* [AIM] Duplicate the rows from the line containing "Task: Click the Δ column header" through the line containing "Action: click(449, 120)", with no changes.

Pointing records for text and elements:
════════════════════

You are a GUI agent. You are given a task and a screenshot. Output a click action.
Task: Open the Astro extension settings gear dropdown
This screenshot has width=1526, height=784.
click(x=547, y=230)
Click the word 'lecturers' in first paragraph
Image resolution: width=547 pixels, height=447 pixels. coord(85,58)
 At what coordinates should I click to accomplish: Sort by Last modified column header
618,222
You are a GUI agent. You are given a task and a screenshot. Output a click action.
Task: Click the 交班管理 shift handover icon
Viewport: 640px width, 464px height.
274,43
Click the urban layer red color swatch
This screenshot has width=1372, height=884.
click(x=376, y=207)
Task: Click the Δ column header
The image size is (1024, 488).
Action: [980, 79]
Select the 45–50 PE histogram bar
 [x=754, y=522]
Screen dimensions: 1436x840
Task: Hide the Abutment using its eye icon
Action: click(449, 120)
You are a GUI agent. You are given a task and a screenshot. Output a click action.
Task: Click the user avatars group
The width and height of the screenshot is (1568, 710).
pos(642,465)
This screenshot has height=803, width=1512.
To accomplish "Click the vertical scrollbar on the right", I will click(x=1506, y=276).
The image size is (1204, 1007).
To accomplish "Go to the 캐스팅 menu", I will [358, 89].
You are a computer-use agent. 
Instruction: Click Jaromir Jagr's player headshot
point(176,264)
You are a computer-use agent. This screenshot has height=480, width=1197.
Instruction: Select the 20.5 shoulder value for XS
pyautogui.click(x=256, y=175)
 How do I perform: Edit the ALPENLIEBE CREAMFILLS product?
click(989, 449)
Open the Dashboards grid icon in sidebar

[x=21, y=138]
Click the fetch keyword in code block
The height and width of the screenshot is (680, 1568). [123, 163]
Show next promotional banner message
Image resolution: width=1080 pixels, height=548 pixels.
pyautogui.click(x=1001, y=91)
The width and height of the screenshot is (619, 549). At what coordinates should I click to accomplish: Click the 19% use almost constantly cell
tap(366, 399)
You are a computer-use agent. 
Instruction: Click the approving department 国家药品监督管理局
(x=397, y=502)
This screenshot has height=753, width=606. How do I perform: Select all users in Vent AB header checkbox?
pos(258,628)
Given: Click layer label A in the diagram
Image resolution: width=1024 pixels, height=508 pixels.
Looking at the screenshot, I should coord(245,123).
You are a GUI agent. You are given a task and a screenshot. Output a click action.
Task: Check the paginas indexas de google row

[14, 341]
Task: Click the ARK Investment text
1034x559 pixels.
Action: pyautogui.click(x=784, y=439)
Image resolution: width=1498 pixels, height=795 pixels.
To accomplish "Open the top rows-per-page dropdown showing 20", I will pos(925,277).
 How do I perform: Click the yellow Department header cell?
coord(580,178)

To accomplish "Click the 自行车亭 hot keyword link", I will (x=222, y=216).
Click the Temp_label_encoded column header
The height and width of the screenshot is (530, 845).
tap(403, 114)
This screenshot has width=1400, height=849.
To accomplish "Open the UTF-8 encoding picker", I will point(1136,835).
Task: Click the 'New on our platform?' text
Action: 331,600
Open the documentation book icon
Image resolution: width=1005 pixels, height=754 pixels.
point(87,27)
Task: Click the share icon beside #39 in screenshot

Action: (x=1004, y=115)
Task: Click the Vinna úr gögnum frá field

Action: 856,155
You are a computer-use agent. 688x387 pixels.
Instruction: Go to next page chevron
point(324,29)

════════════════════

* [THE RESPONSE]
Task: Click the Δ column header
The image size is (1024, 488).
Action: [980, 79]
Select the 45–50 PE histogram bar
 [x=754, y=522]
Screen dimensions: 1436x840
Task: Hide the Abutment using its eye icon
Action: click(449, 120)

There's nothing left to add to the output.